SOURCE INFORMATION

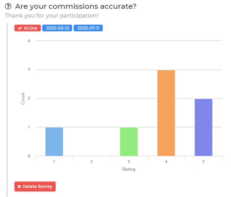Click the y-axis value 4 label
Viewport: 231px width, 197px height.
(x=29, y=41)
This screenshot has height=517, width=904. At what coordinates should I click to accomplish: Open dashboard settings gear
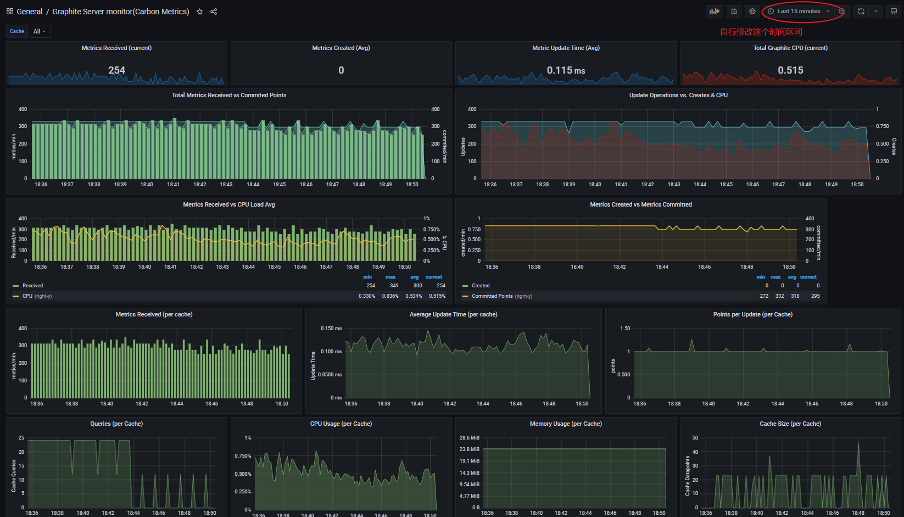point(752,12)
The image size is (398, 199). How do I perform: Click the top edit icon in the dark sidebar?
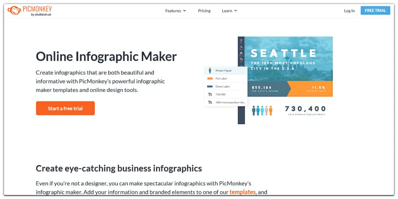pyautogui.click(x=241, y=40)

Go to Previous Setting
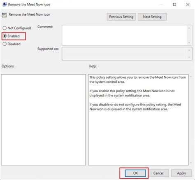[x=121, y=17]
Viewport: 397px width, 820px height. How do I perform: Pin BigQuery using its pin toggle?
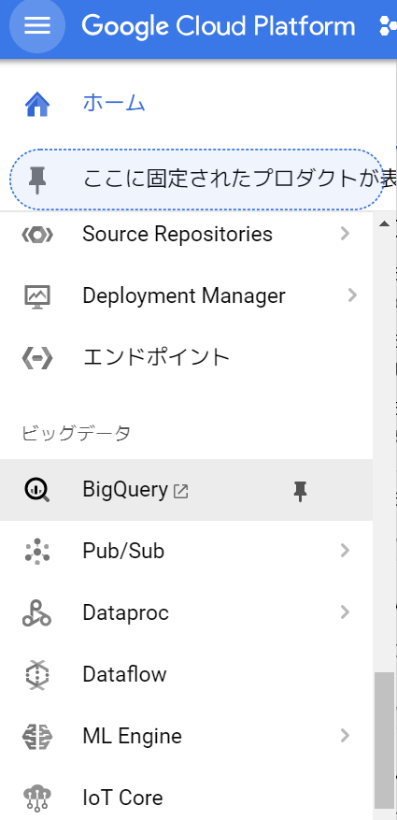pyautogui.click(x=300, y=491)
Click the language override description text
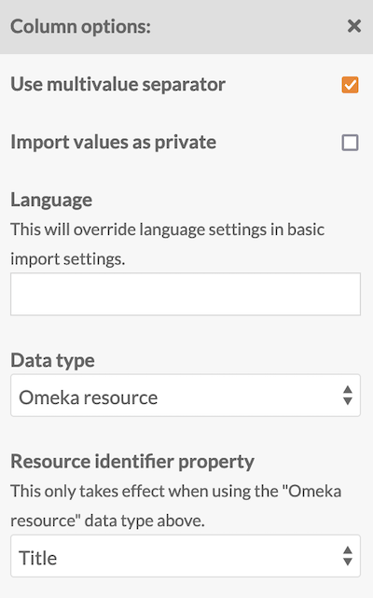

TASK BRIEF
When you reach the line containing "The image size" in the listing above, reproduce it and every line after it through the last, exactly; omit the pictures.

RESULT OF THE TASK
The image size is (398, 199). How do I perform: Click the top edit icon in the dark sidebar?
pyautogui.click(x=241, y=40)

Go to Previous Setting
[x=121, y=17]
Viewport: 397px width, 820px height. How do I perform: Pin BigQuery using its pin toggle?
pyautogui.click(x=300, y=491)
Click the language override description text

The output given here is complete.